**WHAT YOU HAVE TO DO**
From the entries, filter out every line that lacks "toolbar" and copy the rest.

[Stored items]
● ● ● ● ● ● ●

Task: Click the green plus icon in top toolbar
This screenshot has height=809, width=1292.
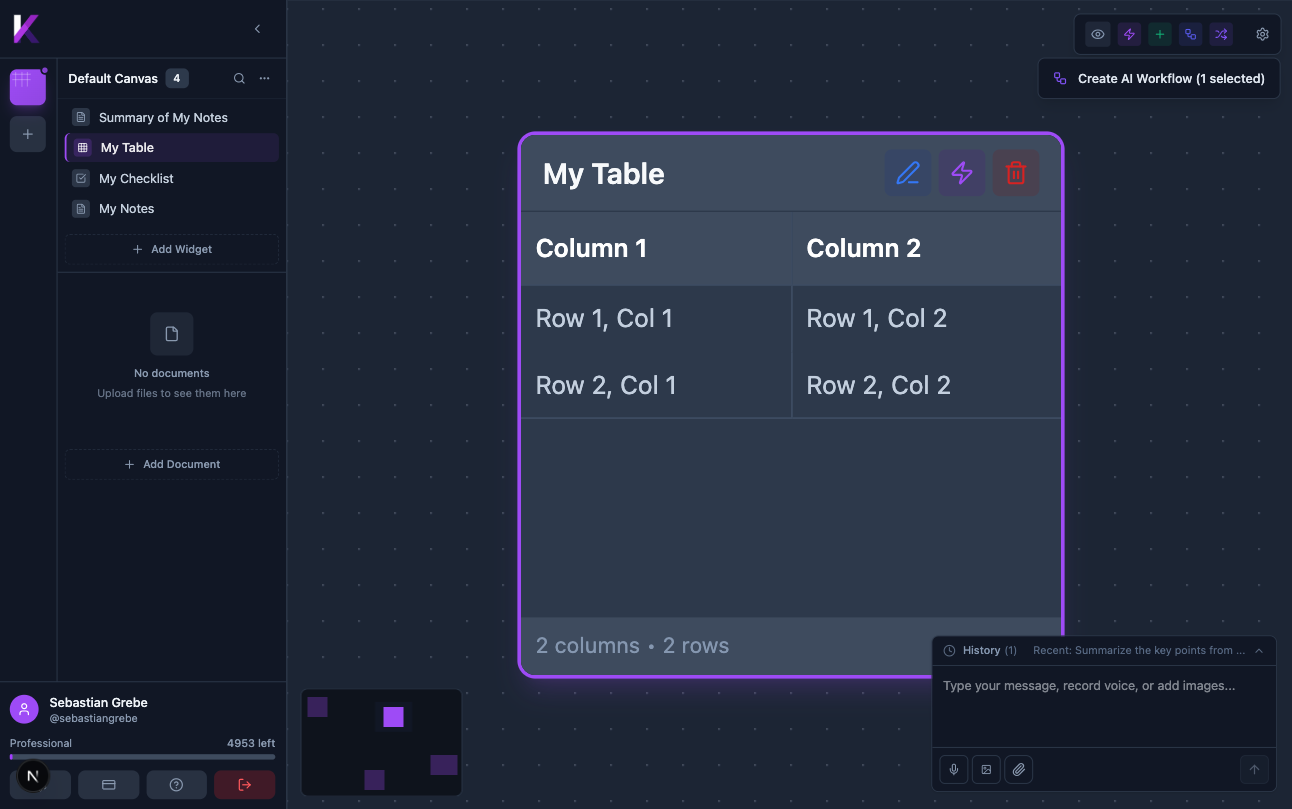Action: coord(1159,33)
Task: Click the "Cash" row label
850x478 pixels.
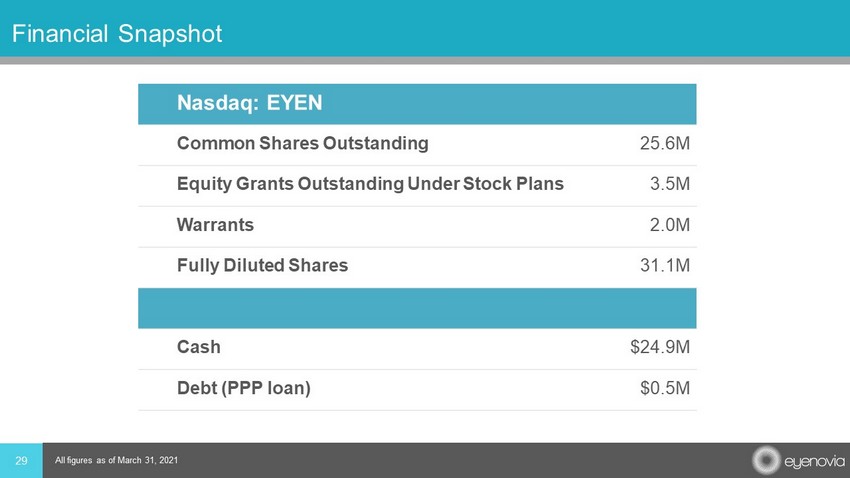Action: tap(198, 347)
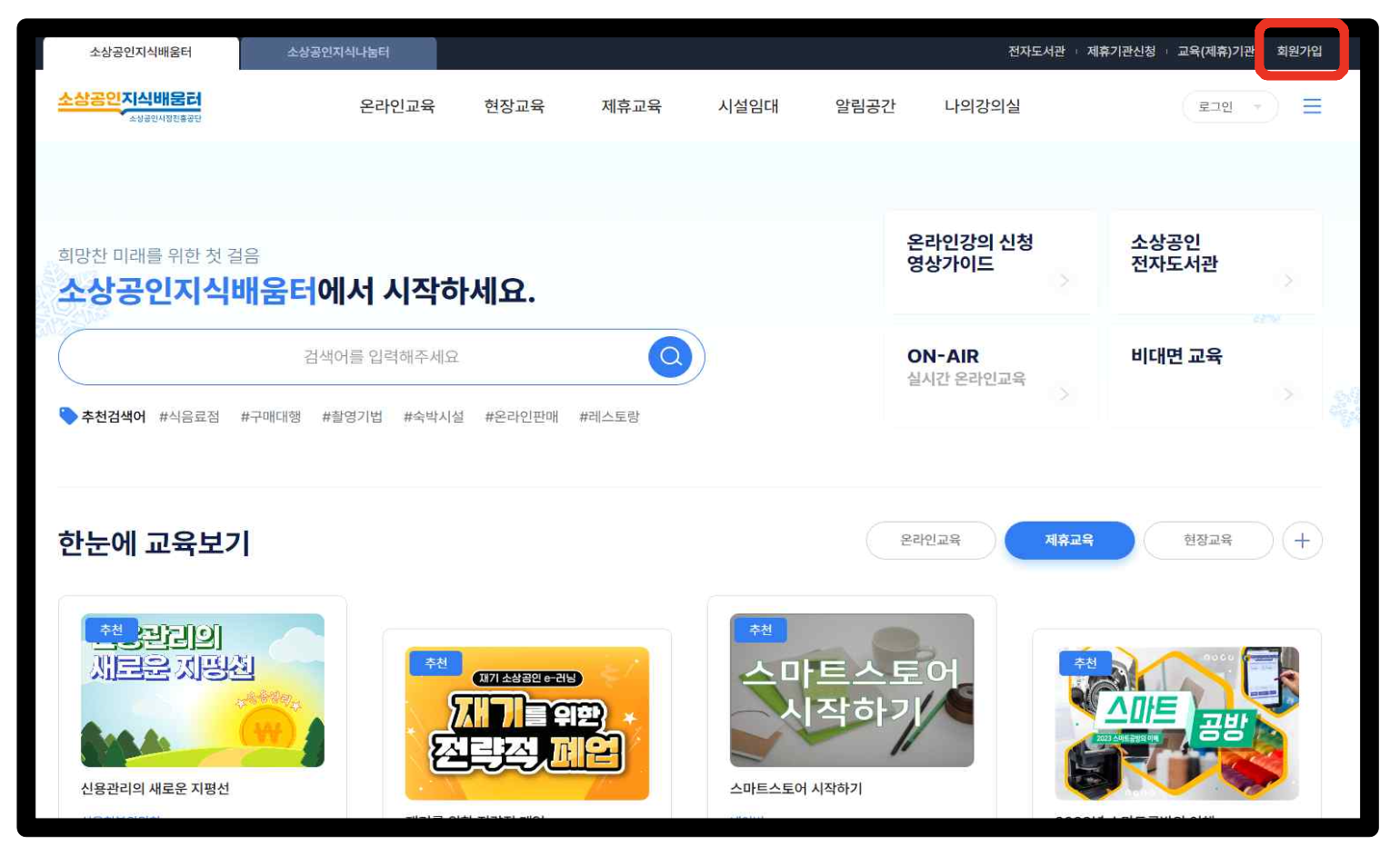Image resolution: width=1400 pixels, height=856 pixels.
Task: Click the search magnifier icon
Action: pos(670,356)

● ● ● ● ● ● ●

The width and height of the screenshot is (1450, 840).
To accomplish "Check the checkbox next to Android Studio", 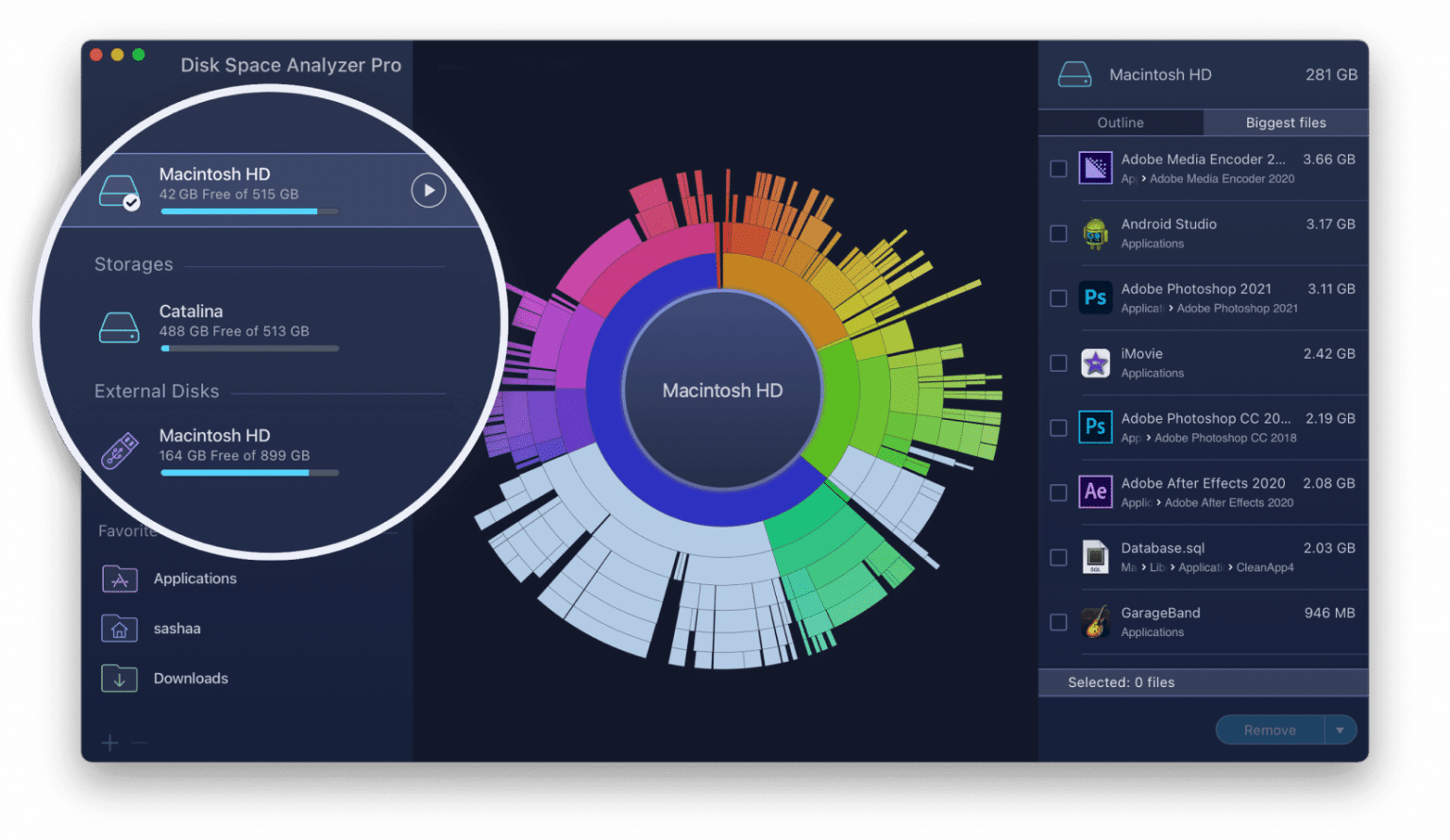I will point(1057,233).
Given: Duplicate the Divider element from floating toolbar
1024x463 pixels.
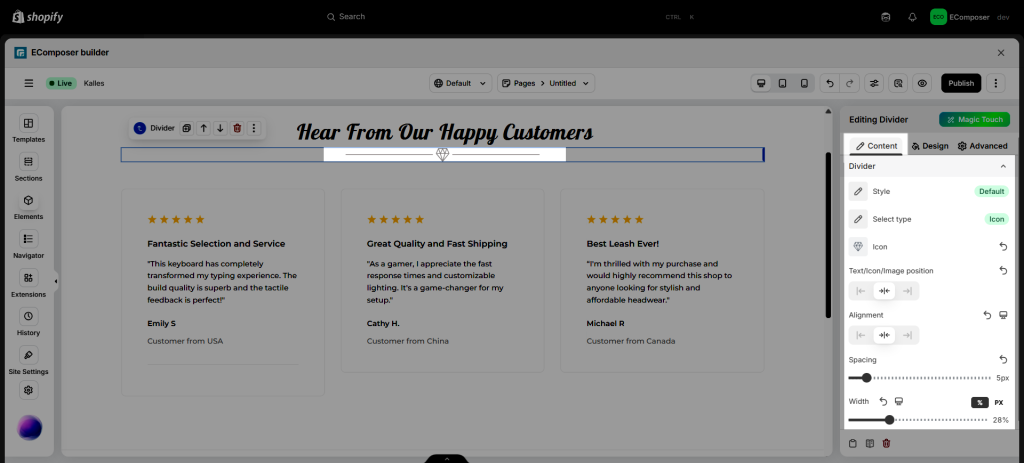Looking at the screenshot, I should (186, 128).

● ● ● ● ● ● ●

**SOLVED EXERCISE**
Task: Click the green plus icon in top toolbar
Given: Duplicate the Divider element from floating toolbar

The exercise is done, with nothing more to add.